When I began to explain about the Mexican children’s home and its purpose, I said, “It’s all in the name…Hope House…a place where boys can find hope and a real home.” The man seemed confused and asked another question, “Why does the home need a wood shop supervisor?” I could only smile, and respond with my rehearsed answer of teaching the boys a skill and a way to provide for themselves when they were to leave Hope House. As we talked, the man seemed more and more interested with Hope House and what it stood for and how it was effecting the lives of the boys there.
After listening attentively, the man put his hand on my back and said, “It’s a good work you’re doing…I was in an orphanage as a boy and they never taught us skills for lives beyond our childhood. This work you’re doing is very valuable and it isn’t an easy job.”

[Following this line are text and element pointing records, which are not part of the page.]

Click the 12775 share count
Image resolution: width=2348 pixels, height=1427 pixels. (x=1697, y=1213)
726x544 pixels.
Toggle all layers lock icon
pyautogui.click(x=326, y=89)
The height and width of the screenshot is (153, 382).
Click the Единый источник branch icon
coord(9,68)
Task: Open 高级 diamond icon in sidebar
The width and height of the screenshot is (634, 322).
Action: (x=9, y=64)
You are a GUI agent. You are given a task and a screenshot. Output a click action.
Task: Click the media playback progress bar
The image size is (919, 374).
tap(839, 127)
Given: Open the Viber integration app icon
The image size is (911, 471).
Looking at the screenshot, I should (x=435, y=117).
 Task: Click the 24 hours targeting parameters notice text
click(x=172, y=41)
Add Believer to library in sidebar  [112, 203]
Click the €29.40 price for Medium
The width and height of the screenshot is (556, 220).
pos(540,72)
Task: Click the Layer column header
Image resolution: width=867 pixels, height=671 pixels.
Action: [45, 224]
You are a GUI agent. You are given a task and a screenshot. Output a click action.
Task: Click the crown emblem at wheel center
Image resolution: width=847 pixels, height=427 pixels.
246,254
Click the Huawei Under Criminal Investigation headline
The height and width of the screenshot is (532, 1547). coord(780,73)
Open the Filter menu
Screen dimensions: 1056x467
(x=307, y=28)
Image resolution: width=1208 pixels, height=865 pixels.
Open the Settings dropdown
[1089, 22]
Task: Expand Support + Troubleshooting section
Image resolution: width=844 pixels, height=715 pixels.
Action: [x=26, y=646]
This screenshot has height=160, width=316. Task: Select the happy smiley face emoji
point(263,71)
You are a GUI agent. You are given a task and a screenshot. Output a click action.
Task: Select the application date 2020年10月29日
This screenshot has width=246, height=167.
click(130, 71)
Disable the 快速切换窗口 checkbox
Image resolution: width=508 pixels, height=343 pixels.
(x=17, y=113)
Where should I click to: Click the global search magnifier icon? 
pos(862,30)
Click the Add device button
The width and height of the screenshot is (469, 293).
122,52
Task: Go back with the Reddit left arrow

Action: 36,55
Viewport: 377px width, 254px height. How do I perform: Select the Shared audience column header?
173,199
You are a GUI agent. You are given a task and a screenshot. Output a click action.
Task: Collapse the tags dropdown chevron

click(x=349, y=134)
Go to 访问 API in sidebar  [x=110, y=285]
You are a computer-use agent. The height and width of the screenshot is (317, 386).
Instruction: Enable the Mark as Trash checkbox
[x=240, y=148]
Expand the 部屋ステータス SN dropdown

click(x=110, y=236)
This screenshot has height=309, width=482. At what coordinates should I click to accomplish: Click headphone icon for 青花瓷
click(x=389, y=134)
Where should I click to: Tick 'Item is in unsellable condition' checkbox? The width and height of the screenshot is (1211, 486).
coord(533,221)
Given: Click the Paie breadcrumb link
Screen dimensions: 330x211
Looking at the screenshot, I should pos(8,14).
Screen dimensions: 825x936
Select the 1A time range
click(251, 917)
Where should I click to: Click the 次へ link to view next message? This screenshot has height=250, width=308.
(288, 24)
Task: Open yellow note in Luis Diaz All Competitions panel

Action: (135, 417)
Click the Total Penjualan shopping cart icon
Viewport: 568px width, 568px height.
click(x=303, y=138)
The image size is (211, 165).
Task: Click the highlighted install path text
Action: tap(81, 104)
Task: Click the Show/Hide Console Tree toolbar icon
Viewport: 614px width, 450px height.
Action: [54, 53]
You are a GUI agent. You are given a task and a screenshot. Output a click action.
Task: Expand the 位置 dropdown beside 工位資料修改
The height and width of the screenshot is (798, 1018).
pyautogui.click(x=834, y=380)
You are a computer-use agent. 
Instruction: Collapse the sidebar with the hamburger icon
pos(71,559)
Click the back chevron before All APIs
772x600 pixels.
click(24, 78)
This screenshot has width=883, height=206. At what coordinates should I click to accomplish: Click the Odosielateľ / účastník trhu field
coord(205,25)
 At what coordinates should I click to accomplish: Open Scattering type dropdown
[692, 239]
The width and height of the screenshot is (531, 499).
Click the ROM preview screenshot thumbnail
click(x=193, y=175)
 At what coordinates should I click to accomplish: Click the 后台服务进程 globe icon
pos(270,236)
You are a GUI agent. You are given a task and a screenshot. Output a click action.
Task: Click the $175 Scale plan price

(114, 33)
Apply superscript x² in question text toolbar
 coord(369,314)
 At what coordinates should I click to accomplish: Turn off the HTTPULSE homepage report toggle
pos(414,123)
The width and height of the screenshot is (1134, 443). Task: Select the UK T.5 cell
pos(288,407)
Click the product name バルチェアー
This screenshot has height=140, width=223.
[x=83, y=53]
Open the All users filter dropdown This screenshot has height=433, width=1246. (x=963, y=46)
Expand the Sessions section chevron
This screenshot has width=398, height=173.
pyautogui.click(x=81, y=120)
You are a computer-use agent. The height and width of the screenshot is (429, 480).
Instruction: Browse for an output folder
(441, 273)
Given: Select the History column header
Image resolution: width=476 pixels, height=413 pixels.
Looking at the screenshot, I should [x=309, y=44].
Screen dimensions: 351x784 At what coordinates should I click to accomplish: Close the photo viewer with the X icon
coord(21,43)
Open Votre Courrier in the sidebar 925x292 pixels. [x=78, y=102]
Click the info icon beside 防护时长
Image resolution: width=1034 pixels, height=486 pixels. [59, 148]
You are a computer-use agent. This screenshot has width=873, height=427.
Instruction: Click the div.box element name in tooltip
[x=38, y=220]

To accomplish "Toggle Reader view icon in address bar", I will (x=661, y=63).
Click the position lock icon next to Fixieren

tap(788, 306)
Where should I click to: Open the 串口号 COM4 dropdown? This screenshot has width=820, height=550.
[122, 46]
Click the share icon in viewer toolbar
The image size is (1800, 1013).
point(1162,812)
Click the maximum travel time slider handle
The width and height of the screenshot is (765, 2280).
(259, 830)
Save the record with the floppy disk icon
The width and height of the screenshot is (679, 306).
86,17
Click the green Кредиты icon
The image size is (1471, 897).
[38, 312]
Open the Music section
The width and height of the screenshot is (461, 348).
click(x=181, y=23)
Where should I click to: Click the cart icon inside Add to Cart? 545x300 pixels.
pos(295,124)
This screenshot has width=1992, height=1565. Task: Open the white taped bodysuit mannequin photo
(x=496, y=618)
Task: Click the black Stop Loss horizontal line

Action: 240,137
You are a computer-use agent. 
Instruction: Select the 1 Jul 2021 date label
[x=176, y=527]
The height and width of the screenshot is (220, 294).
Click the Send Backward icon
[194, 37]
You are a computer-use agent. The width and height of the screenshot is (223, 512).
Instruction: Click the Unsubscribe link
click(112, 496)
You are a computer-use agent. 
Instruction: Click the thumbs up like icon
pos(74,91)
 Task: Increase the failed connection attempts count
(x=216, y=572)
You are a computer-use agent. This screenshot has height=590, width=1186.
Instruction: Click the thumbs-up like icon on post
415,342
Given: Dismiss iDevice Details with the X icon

I felt privileged to be able to teach the boys in the wood shop. When I heard the story of this man, I began to realize the investment that the classes are for the boys as they prepare to leave Hope House. I know that God has given each of us different gifts, like to teach, preach, sing, to play an instrument; and the ability to teach is more than a gift for me, but for the boys. They can learn they are important and qualified to do great things in life, and that they too, have their own gifts. One day the boys will be able to apply all they've learned in these moments of teaching and pass on the blessing of their skill onto their families, friends or anyone who they encounter in life.
Gracias, for your help in supporting Hope House and the carpentry program, where it is not only wood-shop skills the boys are learning, but life experiences as well.